> **Exercise goal**
A bare number is all that is needed: how many lines below contain the string "more"?

> **Records for the task**
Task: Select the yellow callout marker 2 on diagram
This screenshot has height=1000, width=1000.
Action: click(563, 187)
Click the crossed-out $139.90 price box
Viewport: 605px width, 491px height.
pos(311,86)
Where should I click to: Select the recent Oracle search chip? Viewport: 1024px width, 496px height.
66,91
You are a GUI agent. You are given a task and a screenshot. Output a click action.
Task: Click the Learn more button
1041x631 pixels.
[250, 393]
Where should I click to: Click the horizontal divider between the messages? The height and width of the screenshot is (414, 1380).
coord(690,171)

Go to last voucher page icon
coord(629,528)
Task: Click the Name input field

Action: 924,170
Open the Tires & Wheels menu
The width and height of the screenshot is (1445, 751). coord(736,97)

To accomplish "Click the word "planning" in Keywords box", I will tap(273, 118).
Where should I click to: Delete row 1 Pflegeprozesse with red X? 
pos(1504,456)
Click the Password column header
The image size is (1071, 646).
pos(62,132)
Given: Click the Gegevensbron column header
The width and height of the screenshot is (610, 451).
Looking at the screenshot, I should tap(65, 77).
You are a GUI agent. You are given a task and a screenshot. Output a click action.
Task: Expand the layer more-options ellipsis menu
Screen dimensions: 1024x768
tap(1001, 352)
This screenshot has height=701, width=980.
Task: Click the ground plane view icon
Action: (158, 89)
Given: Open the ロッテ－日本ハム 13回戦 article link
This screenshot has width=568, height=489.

> **Solved exercise**
2